I recognized verses I’d heard all my life and saw them in their true context. I noticed patterns, themes, and the incredible consistency of God’s heart from Genesis to Revelation. I started to actually know God’s character. Not just secondhand. Not just from a sermon. But directly from His Word.
And that changed how I walked with Him. I no longer felt like I had to earn my spot at His table—I realized I was already invited. The Bible stopped feeling like a rulebook and started feeling like a conversation.
From Guilt to Grace
For a while, that deep dive into the Word led to something intense. I became consumed by it—in a good way, mostly. But I also started feeling guilty anytime I wasn’t focused on God. Watching a regular show on Netflix? Guilty. Going out to dinner and not talking about Jesus? Guilty. Laughing with friends about something “secular”? Guilty.
I thought if I wasn’t constantly doing something spiritual, I was failing God.
But through prayer, Scripture, and mentorship (shoutout to my friend and Bible teacher from Daystar), I began to understand something deeper: walking with God isn’t about performing.
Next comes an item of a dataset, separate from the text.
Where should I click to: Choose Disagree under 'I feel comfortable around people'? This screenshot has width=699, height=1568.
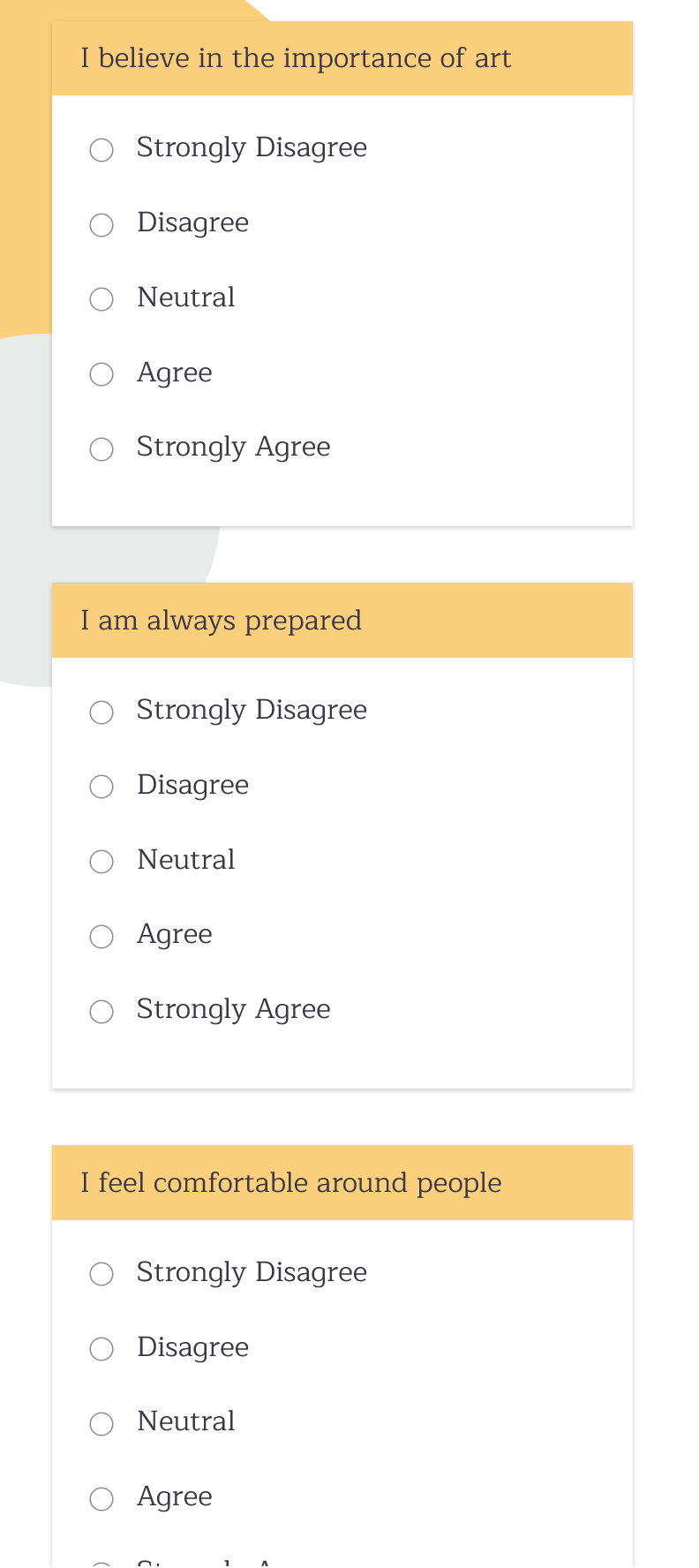tap(101, 1349)
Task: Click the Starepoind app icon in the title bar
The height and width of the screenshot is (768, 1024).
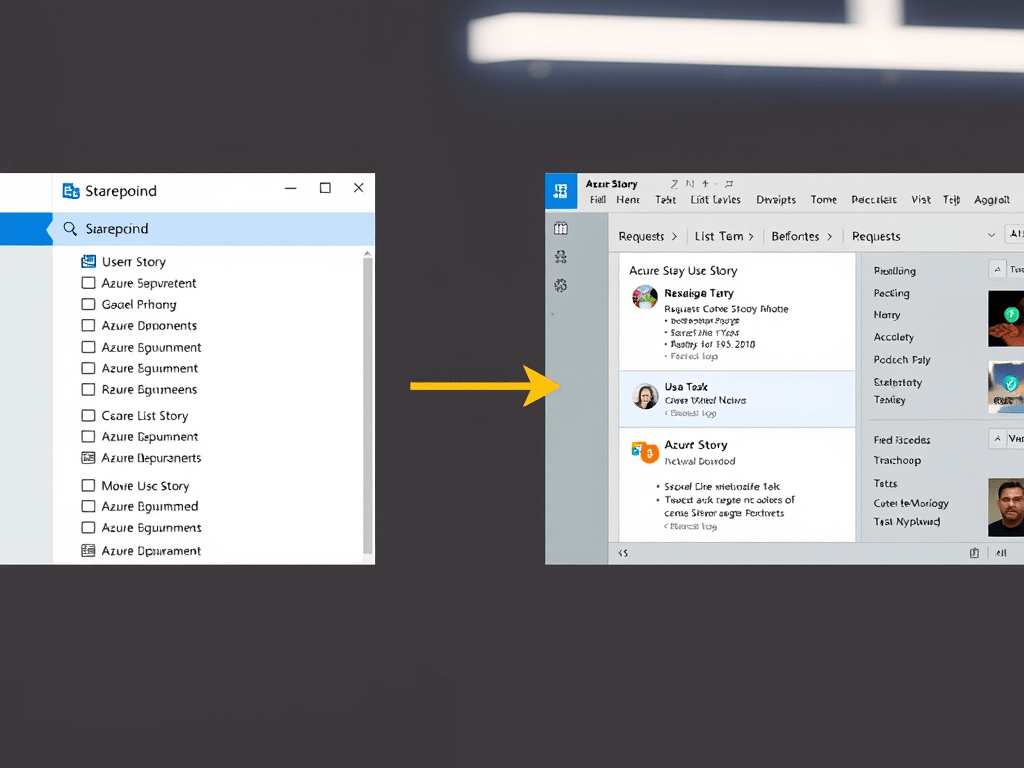Action: [69, 190]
It’s about presence.
God doesn’t require me to be in a 24/7 state of religious activity. He wants me to know Him. To talk to Him. To filter my decisions through His truth. To bring Him into my day, not out of guilt, but out of relationship.
Now I realize—it’s not a sin to think about something else. It’s not wrong to enjoy a moment with my wife or my kids without reciting Scripture in my head. It’s not about excluding God from life’s joys—it’s about including Him in the ordinary.
What It Looks Like Today
Walking with God, for me, looks like this:
- Filtering decisions through a Biblical lens. Not in a rigid, rule-based way, but in a way that asks: Does this align with who God is and who He wants me to be?
- Avoiding obvious missteps, like if someone invited me to a strip club for a birthday party. That’s not even a question. I decline. Respectfully, but firmly. If they ask why, I tell them: “It doesn’t align with my faith.”
- Spending time with Him daily, even if it’s just in thought, reflection, or conversation. Sometimes it’s prayer with my eyes closed. Sometimes it’s a silent, in-my-head dialogue while I’m driving.
- Immersing in Scripture, whether that’s reading, listening, or attending my weekly Bible class.
- Serving where I can, through writing, encouragement, or acts of service in my community or church. Even these blog posts are part of that.
- Talking with others about what God has done for me. That could be through writing, sharing a testimony, or having a one-on-one conversation with someone who’s curious or hurting.
It’s less about doing things for God and more about doing life with God. When I go to church, it’s not to check a box. It’s to be in the presence of God’s people. When I pray, it’s not to earn points—it’s to stay connected. When I serve, it’s not out of obligation—it’s out of love.
A Relationship, Not a Resume
You don’t earn your way into walking with God.
He doesn’t want your checklist.
He wants your heart.
And while our time here on earth isn’t the full union we’ll one day experience in heaven, it is a preview. It’s engagement before the wedding. And just like any engagement, it’s built on trust, communication, and time spent together.
Walking with God means living in a state of ongoing surrender and awareness. It’s recognizing that He is with me—not just in my Bible class or church service, but at my kitchen table, in my morning commute, during stressful work meetings, and in the quiet late-night moments when I can’t sleep.
I’m not perfect in this. My prayers are often short. My distractions are many. But my desire is real.
I want to know God more. And I want to reflect Him more. I want my thoughts, my actions, and even my habits to be shaped by Him—not out of pressure, but out of pursuit. Not to impress, but to abide.
To me, that’s what it means to walk with Him.